• Task to carry out
Search the listing below for the string "computer" and copy every line where it occurs.

• Records shown
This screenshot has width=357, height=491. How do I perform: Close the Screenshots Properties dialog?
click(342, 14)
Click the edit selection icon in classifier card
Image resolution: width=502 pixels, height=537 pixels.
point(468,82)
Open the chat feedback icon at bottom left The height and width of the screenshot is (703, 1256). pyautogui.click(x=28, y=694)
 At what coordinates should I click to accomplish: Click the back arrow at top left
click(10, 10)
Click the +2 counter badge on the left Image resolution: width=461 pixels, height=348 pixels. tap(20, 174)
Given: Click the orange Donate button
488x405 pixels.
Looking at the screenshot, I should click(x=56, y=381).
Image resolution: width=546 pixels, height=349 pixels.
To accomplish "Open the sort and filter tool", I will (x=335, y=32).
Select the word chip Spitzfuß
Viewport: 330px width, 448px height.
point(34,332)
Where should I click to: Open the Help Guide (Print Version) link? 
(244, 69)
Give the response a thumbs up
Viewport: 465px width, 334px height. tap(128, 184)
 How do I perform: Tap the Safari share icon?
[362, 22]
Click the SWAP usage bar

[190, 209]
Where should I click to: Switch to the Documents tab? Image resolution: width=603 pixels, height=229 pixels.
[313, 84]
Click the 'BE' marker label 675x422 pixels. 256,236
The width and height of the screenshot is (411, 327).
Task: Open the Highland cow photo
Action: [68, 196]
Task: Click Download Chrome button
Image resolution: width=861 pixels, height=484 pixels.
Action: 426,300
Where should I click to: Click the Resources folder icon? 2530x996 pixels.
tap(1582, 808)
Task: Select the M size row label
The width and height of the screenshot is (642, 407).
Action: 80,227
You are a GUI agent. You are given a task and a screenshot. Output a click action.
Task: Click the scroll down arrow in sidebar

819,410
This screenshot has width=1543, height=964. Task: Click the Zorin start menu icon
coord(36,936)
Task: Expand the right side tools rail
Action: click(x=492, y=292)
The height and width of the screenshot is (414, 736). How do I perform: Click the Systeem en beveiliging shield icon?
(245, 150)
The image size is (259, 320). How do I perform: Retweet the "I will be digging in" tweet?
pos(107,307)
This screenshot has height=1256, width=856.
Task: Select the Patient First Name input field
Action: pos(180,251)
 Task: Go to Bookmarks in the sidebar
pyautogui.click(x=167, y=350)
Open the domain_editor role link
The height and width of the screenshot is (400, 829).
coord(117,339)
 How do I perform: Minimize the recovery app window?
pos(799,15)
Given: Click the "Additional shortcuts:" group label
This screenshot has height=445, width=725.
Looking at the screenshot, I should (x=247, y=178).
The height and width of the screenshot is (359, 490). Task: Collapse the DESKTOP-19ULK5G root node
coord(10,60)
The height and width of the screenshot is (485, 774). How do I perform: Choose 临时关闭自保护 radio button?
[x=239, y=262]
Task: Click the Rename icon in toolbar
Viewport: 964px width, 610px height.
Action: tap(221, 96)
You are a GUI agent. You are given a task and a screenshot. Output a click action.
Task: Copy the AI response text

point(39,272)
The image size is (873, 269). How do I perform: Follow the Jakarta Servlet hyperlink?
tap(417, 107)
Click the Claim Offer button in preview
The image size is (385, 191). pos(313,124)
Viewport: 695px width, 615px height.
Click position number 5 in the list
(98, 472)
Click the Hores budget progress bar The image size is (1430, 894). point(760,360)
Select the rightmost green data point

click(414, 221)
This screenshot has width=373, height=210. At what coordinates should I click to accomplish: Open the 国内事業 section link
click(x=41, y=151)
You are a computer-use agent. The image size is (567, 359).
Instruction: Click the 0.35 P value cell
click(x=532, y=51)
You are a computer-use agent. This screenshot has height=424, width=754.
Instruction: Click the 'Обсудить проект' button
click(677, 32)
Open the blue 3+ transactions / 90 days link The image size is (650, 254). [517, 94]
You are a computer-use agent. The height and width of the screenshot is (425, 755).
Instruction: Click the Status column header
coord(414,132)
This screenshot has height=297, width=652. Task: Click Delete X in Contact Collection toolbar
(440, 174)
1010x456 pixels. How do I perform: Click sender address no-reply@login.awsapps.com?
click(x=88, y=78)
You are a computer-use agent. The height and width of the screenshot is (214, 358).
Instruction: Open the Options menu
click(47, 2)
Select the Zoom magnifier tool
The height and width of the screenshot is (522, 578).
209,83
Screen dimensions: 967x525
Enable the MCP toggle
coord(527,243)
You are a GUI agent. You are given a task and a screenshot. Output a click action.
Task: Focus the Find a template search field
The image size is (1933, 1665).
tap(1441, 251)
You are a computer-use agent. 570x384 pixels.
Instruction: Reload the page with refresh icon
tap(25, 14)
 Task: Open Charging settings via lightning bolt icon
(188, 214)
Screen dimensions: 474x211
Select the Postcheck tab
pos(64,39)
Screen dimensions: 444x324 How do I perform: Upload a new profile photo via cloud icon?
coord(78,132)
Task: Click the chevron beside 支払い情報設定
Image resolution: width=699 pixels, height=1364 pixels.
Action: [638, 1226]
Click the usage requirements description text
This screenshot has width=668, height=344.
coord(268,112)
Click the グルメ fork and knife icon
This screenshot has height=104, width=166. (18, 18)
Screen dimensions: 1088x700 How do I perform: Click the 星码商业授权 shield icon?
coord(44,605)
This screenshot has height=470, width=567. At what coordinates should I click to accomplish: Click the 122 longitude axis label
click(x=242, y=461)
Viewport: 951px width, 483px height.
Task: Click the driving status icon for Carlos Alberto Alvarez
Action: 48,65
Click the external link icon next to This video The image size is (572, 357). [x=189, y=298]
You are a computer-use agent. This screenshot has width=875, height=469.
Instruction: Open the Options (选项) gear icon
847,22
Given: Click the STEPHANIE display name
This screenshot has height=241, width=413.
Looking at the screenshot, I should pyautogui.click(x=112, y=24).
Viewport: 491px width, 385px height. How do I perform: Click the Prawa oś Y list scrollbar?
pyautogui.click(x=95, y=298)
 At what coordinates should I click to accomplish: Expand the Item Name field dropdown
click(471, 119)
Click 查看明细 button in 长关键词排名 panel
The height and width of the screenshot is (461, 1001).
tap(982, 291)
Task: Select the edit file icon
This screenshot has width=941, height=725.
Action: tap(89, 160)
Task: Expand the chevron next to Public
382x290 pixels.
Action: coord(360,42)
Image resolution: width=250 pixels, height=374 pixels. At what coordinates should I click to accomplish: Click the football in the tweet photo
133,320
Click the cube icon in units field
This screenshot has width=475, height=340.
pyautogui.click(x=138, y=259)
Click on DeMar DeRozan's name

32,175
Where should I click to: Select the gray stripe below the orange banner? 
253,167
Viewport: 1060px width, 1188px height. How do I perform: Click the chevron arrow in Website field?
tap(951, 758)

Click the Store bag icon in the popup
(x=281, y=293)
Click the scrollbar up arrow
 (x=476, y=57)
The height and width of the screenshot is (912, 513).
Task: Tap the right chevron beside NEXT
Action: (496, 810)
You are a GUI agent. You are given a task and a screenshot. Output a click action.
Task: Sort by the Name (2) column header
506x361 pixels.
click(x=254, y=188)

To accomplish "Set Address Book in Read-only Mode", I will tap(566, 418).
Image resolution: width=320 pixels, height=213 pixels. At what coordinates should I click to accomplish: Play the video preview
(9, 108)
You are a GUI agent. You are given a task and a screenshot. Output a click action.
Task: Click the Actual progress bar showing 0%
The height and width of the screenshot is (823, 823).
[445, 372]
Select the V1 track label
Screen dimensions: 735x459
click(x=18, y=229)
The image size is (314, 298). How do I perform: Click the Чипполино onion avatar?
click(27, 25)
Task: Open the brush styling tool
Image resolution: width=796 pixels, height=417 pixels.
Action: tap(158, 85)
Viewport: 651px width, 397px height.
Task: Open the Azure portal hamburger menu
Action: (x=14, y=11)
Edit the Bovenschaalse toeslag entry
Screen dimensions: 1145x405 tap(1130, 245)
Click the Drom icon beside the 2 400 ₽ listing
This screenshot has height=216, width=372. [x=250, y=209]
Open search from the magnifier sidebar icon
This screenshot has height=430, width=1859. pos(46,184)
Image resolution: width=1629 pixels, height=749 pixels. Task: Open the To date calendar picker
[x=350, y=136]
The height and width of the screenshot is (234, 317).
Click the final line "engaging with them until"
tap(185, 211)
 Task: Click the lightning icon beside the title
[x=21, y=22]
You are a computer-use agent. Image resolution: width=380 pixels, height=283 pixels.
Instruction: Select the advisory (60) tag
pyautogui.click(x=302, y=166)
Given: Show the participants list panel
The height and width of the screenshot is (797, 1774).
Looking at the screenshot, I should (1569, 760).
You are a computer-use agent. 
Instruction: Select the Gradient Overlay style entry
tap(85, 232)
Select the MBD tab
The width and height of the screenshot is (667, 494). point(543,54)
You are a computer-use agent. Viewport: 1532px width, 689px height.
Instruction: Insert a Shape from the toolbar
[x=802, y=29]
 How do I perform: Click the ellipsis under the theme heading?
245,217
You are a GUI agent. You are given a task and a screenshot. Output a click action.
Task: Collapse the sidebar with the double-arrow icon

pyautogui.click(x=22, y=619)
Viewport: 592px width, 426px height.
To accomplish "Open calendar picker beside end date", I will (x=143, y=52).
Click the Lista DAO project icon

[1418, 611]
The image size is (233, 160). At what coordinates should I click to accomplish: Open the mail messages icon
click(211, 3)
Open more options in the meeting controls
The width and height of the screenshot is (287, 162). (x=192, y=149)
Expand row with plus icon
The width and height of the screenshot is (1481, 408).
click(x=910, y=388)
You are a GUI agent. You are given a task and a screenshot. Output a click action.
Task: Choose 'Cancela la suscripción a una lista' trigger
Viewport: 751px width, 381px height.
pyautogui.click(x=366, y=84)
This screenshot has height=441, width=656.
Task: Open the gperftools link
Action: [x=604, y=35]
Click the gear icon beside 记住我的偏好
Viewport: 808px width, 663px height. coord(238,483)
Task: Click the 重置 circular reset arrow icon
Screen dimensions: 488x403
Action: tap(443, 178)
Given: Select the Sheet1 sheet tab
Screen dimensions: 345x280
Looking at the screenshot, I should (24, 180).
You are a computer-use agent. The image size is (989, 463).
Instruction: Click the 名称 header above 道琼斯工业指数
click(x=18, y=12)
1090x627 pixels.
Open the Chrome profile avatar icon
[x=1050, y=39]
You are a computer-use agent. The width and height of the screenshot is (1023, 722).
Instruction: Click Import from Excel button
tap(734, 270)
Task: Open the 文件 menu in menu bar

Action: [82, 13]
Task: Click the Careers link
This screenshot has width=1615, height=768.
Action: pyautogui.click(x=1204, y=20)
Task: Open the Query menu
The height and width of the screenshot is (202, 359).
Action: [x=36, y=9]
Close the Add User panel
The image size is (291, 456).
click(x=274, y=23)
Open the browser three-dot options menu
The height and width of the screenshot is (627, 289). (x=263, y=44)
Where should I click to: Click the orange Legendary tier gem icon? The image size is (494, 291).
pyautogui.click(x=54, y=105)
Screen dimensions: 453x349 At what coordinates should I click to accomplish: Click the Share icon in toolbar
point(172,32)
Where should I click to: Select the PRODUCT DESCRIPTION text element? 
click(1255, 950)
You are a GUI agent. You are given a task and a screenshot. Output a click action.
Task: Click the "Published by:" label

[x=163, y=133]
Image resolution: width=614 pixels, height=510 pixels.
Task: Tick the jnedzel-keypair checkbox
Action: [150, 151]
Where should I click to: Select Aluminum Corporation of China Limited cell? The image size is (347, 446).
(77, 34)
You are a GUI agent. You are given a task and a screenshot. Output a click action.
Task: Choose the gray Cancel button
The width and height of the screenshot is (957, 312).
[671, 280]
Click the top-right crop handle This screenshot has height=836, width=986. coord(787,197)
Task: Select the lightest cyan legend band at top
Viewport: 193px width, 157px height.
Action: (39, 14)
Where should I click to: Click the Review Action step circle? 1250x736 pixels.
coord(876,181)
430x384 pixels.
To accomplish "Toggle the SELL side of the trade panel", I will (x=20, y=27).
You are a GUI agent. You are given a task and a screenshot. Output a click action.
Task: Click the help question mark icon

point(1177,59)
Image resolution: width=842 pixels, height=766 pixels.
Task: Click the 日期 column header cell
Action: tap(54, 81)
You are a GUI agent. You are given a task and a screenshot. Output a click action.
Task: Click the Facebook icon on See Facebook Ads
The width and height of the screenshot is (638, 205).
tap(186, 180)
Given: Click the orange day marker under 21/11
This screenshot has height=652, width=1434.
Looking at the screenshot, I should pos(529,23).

• Result for this task
You are a computer-use agent. The image size is (567, 359).
You are a computer-use agent. This screenshot has height=424, width=754.
You are a computer-use agent. The height and width of the screenshot is (425, 755).
You are a computer-use agent. The height and width of the screenshot is (214, 358).
You are a computer-use agent. 570x384 pixels.
You are a computer-use agent. This screenshot has width=875, height=469.
You are a computer-use agent. Image resolution: width=380 pixels, height=283 pixels.
You are a computer-use agent. 
You are a computer-use agent. Viewport: 1532px width, 689px height.
You are a computer-use agent. The image size is (989, 463).
You are a computer-use agent. The width and height of the screenshot is (1023, 722).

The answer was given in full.